I don’t know how I slept through it all, but eventually, I reached my teens and twenties. Then, I was worried my heart wouldn't beat correctly, wouldn't let me win, wouldn't let me down easy.  I ran and worked out and swam and kayaked and dated and fell in love and got dumped and did it all over again. It took me a while to learn that, yeah, I could condition it to a point, but it was just going to do what it wanted and I wasn't going to be able to do anything about it. So, the roller coaster went on and on, and it’s been a good ride.
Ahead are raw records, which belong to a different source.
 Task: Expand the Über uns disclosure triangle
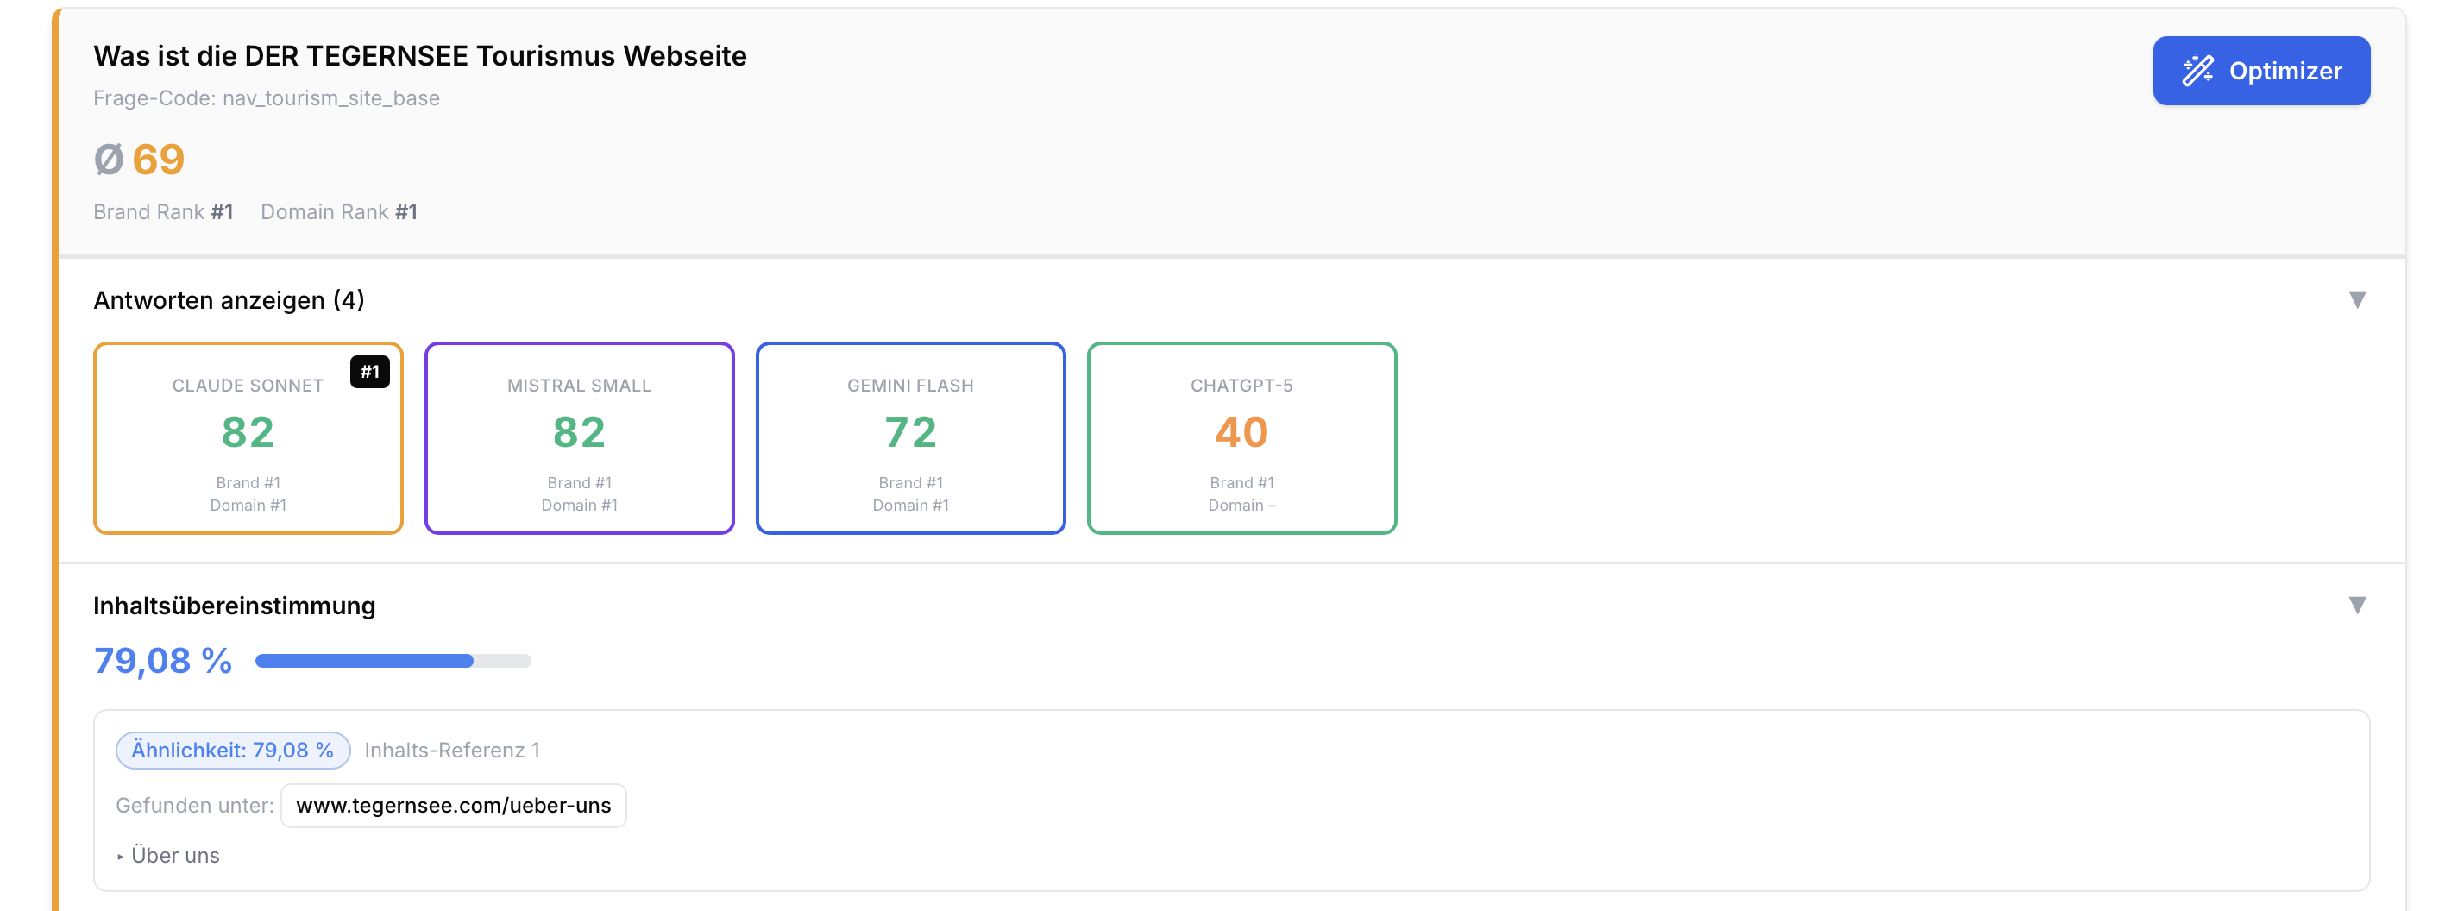121,856
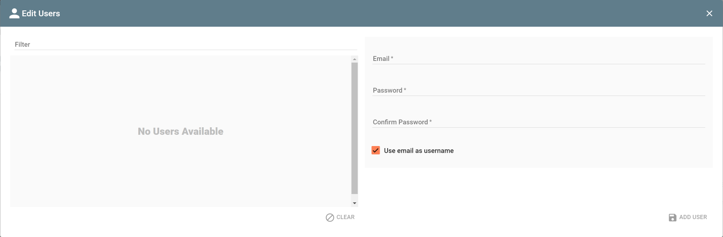Click the 'Use email as username' label

coord(419,151)
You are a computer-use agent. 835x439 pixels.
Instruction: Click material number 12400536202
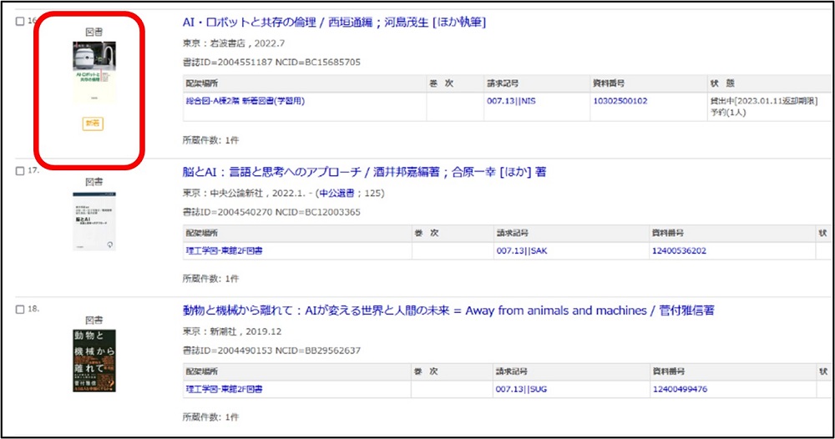pyautogui.click(x=679, y=250)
Now, I lay awake at night and I can still feel my heart beating. It doesn't feel any different than it did in fifth grade – at least not in bed – but I’m sure it’s been through at least 1.2 billion beats and it worries me. What if it never stops?  I know there are people out there who would like that problem and I feel for them, but if mine doesn't feel any different than when Ms. Adams told me that it could fill several swimming pools with blood every week, maybe it won’t know when to stop. Maybe when my head is all full of holes so big that a .45 mag bullet slug could pass through it with out hitting a single neuron, or maybe when I can’t tell the difference between a month-old salmon fillet and a woman's breast, my heart will just keep on pumping until I’m nothing more than the sum of all my sore body parts. Or, maybe when I do kill over, and I’m all decked out in my coffin, my heart will just start up, like in some Edgar Allen Poe story, and the embalming fluid will squirt out my eyeballs. (That’s why I want to be cremated.)

I’m up late at night a lot. My heart’s beating. What about yours?